Pour être un survivant, Charles Thibodeau est en un. Il est aussi l'incarnation de la résilience, le concept-fétiche de Boris Cyrulnik. Même mal aimé, battu et puni par son père, même abandonné par sa mère, Charles réussit à échapper à la poisse familiale et à devenir un enfant droit et bon, équipé d'un solide système de valeurs.

La relation tordue avec son père n'en demeure pas moins un des grands pivots dramatiques du roman. Le personnage perclus de haine et de méchanceté du père est d'ailleurs par moments plus marquant que le fils. À un point tel qu'une inévitable question surgit à nouveau dans l'esprit du lecteur un tant soit peu curieux. De qui au juste Yves Beauchemin s'est-il inspiré pour imaginer un personnage aussi noir? De son propre père?

L'aspect autobiographique d'un roman est un sujet qu'Yves Beauchemin n'aime pas aborder. D'autant plus qu'il s'est toujours défendu de puiser dans sa propre vie pour écrire ses romans. C'est ce qu'il dira dans un premier temps. Dans un deuxième, il ajoutera que par respect pour sa mère, qui est toujours en vie, il n'aime pas parler de ses parents. Dans un troisième temps, il concédera qu'il y a un lien ténu entre la rencontre ratée de Charles et Wilfrid et sa propre relation avec son père, mort il y a quatre ans, à l'âge de 90 ans.»

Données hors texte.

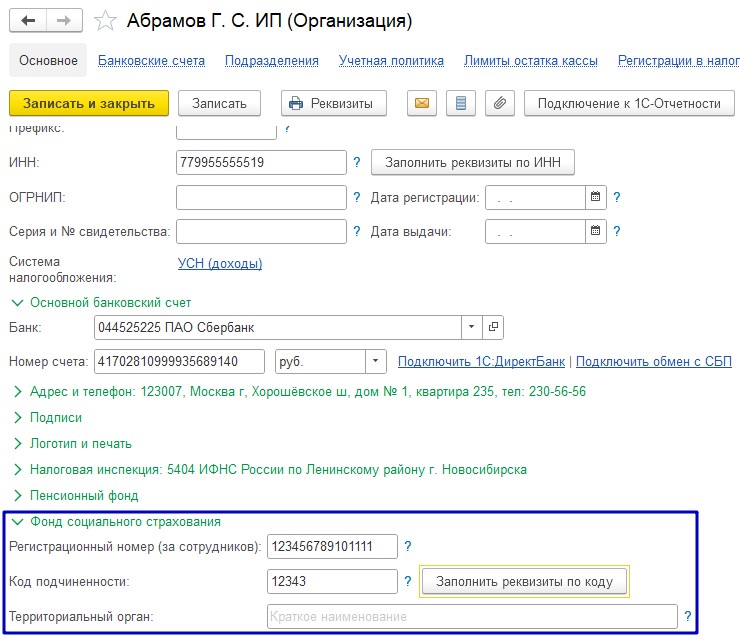Open the currency руб. dropdown

376,361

« Mon père n'avait strictement rien à voir avec Wilfrid Thibodeau dans la mesure où il ne buvait pas. C'était un homme doux, rigoureux et droit, dans le genre janséniste protestant, très absorbé par son travail qui consistait à s'occuper des feux de forêts, mais il est vrai que je n'ai pas eu de relation-fusion avec lui. On s'est jamais vraiment rencontrés. Ça arrive.»

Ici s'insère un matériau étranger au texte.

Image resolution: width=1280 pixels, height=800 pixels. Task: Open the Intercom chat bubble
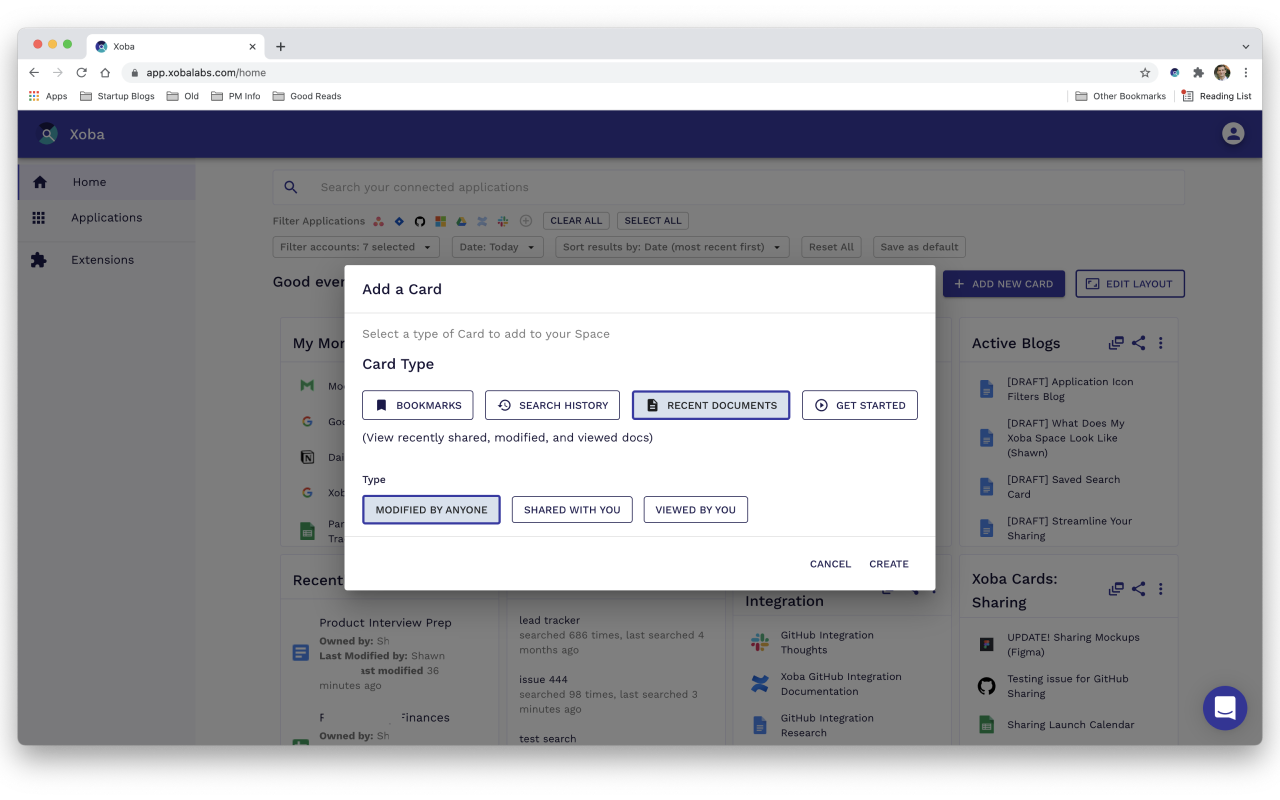coord(1224,708)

De cette non-rencontre découle dans l'esprit de Beauchemin l'idée qu'un père surnuméraire peut aussi bien faire l'affaire qu'un vrai père. Il affirme que de tels pères, il en a eu quelques-uns comme tout le monde.

Le premier était un étudiant au collège de Joliette qui militait dans les JEC avec lui. Il s'appelait Claude Parent. Il est devenu médecin par la suite et est aujourd'hui décédé.

« J'avais 15 ans et lui 18, je faisais des farces et lui riait et m'écoutait. Et comme c'était un plus grand, il ne saura jamais- je n'ai jamais pu lui dire- comment ce regard qu'il portait sur moi a été important. Il y a eu un prof aussi qui a joué un peu ce rôle-là d'une autre façon. Et puis Henri Tranquille. Quand j'ai publié L'Enfirouapé, Henri m'a servi de père littéraire. Il a été très important dans mon parcours et on se voit encore souvent.»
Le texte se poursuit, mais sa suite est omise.